Gerade jetzt hat der Stifterverband für die deutsche Wissenschaft zusammen mit der Heinz Nixdorf Stiftung Hochschulen für herausragende Digitalisierungskonzepte ausgezeichnet, acht Hochschulen bundesweit, zwei davon hier in Nordrhein
Westfalen. Wir gratulieren der RWTH Aachen und der Universität Paderborn. Herzlichen Glückwunsch von hier aus!
(Beifall von der SPD und den GRÜNEN – Vereinzelt Beifall von der CDU und der FDP – Zuruf von den PIRATEN: Alles keine Leistungen der Landesregierung!)
Aber Digitalisierung, meine Damen und Herren, bietet auch Möglichkeiten im Rahmen der vorsorgenden Politik.

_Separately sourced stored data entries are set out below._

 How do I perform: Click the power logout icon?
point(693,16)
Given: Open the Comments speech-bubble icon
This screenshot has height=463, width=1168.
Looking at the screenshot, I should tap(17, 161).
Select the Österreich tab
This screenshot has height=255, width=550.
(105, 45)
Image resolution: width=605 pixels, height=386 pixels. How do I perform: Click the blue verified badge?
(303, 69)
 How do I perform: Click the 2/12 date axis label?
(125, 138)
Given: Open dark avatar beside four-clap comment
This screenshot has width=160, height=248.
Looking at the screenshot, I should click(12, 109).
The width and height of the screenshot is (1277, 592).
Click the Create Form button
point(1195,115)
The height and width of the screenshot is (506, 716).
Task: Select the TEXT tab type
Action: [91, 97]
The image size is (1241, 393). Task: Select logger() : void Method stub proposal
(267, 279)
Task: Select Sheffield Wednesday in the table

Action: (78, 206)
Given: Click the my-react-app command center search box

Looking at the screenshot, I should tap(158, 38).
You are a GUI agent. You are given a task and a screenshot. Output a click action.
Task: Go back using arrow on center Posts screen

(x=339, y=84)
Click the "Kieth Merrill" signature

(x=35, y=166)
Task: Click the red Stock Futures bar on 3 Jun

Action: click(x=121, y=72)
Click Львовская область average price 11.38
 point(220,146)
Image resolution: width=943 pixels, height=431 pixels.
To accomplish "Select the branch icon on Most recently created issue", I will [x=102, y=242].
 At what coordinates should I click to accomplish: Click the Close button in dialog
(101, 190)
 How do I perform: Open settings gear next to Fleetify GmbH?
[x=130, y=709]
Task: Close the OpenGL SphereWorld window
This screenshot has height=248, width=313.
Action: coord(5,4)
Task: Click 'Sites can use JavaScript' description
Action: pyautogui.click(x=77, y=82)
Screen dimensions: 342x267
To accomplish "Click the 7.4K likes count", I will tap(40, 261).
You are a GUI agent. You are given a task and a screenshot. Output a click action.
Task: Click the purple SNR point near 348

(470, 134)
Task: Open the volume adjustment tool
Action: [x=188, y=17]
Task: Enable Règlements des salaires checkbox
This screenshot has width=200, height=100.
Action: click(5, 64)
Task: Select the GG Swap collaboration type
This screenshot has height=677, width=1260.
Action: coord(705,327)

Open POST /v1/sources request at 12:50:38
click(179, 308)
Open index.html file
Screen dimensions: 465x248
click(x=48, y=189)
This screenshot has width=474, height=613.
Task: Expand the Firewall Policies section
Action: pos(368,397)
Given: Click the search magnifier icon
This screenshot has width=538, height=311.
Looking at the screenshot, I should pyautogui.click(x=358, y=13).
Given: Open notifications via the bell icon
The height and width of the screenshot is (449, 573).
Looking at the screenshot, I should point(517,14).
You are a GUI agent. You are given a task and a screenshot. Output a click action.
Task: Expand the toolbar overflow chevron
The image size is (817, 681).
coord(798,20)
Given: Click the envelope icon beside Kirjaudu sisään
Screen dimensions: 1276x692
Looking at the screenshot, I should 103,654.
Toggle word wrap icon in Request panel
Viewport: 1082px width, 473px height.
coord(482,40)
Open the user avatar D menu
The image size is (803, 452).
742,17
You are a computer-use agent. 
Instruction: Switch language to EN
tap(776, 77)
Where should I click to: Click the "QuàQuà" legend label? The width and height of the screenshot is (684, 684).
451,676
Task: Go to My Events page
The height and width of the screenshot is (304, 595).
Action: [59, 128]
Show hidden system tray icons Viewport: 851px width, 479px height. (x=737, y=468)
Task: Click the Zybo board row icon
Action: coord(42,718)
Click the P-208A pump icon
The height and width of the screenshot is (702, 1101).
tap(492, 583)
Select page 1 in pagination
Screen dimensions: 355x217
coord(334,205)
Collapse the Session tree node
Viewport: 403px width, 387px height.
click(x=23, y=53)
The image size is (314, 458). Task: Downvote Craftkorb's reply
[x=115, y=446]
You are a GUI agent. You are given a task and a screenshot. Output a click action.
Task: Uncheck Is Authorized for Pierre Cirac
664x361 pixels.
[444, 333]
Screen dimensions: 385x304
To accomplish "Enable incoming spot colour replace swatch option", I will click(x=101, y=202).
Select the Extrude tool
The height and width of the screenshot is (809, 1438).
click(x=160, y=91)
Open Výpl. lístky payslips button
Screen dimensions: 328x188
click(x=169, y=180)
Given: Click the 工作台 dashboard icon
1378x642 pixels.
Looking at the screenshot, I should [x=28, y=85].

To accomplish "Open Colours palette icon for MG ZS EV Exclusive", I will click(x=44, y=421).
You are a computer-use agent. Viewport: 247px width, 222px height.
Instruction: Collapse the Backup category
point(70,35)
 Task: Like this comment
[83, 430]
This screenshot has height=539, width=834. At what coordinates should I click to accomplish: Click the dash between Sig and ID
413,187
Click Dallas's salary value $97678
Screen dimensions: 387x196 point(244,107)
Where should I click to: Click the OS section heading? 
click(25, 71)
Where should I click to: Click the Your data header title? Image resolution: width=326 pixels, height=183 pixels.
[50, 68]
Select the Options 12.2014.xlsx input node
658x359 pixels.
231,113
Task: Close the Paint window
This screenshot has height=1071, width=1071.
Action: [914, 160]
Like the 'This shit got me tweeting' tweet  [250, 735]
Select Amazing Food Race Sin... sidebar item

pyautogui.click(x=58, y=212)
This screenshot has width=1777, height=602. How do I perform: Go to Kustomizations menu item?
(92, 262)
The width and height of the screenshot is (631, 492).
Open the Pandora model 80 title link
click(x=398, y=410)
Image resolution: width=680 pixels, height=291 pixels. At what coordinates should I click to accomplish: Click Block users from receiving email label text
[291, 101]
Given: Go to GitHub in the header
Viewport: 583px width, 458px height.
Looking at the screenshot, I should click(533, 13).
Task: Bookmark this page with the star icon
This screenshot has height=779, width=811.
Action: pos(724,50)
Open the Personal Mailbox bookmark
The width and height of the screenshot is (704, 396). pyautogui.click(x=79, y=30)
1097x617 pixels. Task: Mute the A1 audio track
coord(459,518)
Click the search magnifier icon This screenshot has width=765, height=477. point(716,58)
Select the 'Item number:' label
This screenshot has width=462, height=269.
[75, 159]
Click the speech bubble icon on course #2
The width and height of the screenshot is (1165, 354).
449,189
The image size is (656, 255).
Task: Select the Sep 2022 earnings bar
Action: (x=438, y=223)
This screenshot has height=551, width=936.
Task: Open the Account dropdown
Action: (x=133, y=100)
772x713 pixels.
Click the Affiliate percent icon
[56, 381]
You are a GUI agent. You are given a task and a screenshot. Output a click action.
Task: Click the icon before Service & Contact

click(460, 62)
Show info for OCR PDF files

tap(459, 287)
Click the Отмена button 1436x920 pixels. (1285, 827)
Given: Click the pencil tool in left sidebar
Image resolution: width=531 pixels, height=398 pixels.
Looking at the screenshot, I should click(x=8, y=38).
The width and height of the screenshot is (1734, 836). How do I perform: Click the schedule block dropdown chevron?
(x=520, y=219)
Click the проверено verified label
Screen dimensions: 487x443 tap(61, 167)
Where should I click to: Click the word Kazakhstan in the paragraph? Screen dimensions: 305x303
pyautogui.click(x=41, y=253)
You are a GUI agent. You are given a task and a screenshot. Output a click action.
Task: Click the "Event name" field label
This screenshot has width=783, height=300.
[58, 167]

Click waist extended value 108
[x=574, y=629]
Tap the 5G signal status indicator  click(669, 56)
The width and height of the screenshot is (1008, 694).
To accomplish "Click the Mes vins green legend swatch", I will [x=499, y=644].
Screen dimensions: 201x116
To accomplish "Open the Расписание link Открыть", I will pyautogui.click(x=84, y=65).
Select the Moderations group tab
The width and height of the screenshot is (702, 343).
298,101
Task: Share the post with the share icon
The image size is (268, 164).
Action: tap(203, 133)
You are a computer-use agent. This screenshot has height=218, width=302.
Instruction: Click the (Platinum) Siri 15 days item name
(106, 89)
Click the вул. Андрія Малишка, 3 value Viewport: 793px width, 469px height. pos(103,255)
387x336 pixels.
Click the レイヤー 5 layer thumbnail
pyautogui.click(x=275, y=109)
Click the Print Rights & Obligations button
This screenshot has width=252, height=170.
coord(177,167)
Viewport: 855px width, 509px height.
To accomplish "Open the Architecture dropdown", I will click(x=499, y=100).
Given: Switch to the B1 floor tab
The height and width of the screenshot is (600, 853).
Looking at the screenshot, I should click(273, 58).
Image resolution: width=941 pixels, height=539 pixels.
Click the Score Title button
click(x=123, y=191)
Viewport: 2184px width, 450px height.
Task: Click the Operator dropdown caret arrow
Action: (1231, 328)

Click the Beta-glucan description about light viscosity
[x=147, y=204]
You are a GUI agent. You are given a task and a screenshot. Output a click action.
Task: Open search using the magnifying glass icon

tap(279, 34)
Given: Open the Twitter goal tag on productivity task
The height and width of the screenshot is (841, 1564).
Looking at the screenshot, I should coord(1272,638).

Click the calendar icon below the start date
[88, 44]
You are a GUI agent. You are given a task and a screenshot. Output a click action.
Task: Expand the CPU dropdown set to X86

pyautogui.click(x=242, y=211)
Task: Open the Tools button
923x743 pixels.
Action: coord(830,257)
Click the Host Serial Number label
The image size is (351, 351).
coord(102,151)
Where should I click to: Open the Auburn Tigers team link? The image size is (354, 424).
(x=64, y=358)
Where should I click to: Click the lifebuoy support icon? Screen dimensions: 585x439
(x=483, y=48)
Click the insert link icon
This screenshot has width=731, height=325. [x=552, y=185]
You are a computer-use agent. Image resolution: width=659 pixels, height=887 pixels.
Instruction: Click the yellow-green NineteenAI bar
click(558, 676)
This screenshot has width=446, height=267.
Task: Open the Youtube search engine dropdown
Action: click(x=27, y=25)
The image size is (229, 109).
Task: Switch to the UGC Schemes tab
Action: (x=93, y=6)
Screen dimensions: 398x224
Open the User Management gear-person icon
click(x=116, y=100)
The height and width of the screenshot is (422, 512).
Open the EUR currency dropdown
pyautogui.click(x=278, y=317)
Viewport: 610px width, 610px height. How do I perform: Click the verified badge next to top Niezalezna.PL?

Gegenwärtig wird an einem Onlineangebot zum Aufbau kommunaler Präventionsketten in den Kommunen gearbeitet. Dadurch können die Kommunen ihre Planungen besser aufeinander abstimmen. Auch das ist ein sinnvolles Modul.
Ohne genügend Fachkräfte – sie sind der Schlüssel, und das wissen wir – kann der digitale Wandel nicht gelingen. Darum wird in diesem Jahr der Einstieg aller NRW-Kommunen in das Landesprogramm „Kein Abschluss ohne Anschluss“ hierbei auch von Bedeutung sein. Ende 2018/2019 erreichen wir damit über eine halbe Million Schülerinnen und Schüler der Klassen 8 bis 10. Dieser systemische Ansatz wird übrigens ausdrücklich in der am Montag vorgestellten Studie von Prognos begrüßt, auch als gute Vorbereitung für das Zeitalter der wachsenden Digitalisierung, meine Damen und Herren.